The typical approach in these ACO-based recommendation system studies is as follows:

Computing user similarities using metrics such as Cosine, Jaccard, Pearson, and trust measures.
Obtaining users as nodes and selecting similar users with Ant Colony Optimization steps.
Predicting the new recommendations from similar neighbors (users) based on Resnick’s prediction formula [21].

Conventional ACO applications for recommendation systems usually involve computations based on users, as expressed in the above. Given that the number of users typically exceeds the number of items, this leads to significant computational challenges. When a new user is added to the system, similarities with other users need to be recalculated. In contrast, our approach relies on lower-dimensional item-similarity matrices rather than user similarities. Additionally, the optimization process for the ants in our method requires minimal traversal paths rather than extensive graph-based exploration. When we model our work according to the ACO algorithm, although the nodes in the graph structure represent the items and the edge values seem to reflect the probability of the user’s interest in the neighbor item, we opted to use ACO_ℝ for the system’s parameter optimization. This choice was due to the inherent limitations of traditional ACO algorithms, such as their discrete nature and potential for premature convergence. ACO_ℝ, a more advanced variant, allows for continuous optimization of parameters, thus providing a more flexible and robust approach to fine-tuning the system’s performance. The specific details and advantages of using ACO_ℝ for parameter optimization are discussed in the next section.

3. Proposed Method

Deterministic recommendation models are robust algorithms, despite their simple structures. For instance, neighborhood models or regression models can be overwhelmed by many models [22,23]. In deterministic recommendation models, users are given a set of recommendations {S} at time t1, and this set {S} remains the same as long as there is no change in the model between time t1 and t2. Nevertheless, we might acknowledge these results as adequate or sufficient, based on the evaluation metrics [2]. Many researchers obtain evaluation results for algorithms by averaging the results of multiple experiments. Yet, these results can vary depending on the selection of the dataset, sampling methods, chosen metrics, and hyperparameter evaluations [23,24].
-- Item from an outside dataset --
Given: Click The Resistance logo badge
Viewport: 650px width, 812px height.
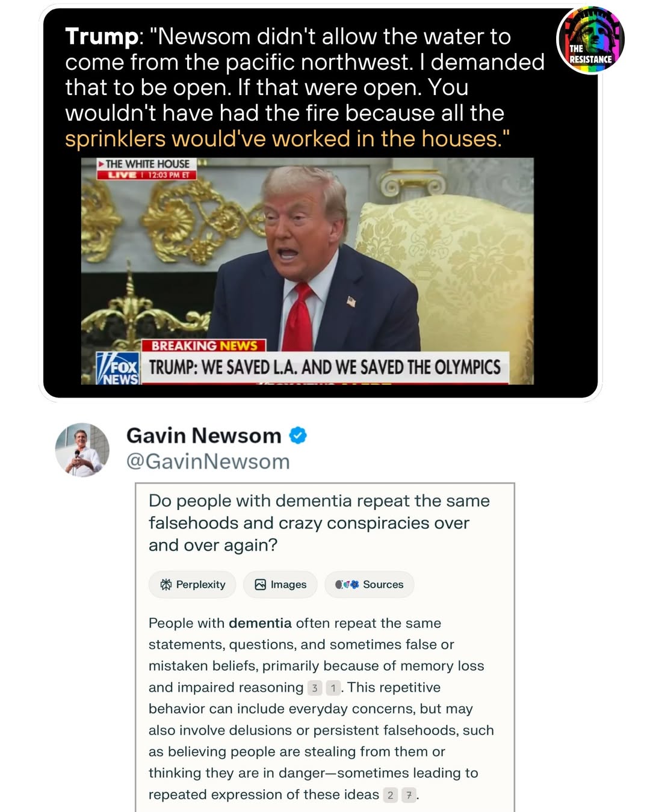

In heuristic-based systems, outcomes could be provided in various ways without updating the parameters or data, due to the randomness of its core, which could be an attractive feature for users. However, a challenge in providing diverse recommendation lists for a current user is that randomly recommended items may be difficult to match with the user’s taste. The recommendations given to a user are boundless, but we have inferential approximation illustrations, like a top-N recommendation list. These lists can be updated over time, but inadequate feedback may prevent these lists from changing. When the number of items m is significantly larger than the number of items to recommend n, the number of possible recommendation sets is C(m,n) =

(\begin{matrix} m \\ n \end{matrix})

. Exhaustively evaluating all possible item sets is computationally intractable. Therefore, generating a top-N recommendation list in recommendation systems can be considered a combinatorial optimization problem. Hence, heuristic methods such as Ant Colony Optimization can be seen as an effective solution to the problem.

3.1. Ant Colony Optimization

Ant Colony Optimization models are derived from the behavior of real ants to solve many optimization problems. Ants can discover the shortest path from a food source to the nest. While traveling, each ant deposits a chemical hormone called pheromone on the ground, reflecting the pheromones the other ants deposited. It is a suitable model for mimicking the behavior of users in recommendation systems, where nodes represent items and a set of nodes visited by ants can be recommended to the users. Initially, ants are randomly distributed to the nodes in the graph. An ant k at time t, being in node I, chooses the next node j with a probability given by the random proportional rule defined in Equation (1)

p r o b a b i l i t y_{t}^{k} (i, j) = \frac{τ_{t} {(i, j)}^{\propto} . η {(i, j)}^{β}}{\sum_{k \in | u |} τ_{t} {(i, k)}^{\propto} . η {(i, k)}^{β}}

(1)

where u is a set of nodes in the neighborhood of i, τ is the pheromone value of the edge, and η is the desirability of the edge. After evaluating all the ant’s tour costs in the current iteration, the pheromone values of each edge (i, j) are updated. The evaporation of pheromones is calculated, and better solutions are indicated by a higher amount of pheromones deposited by the ants.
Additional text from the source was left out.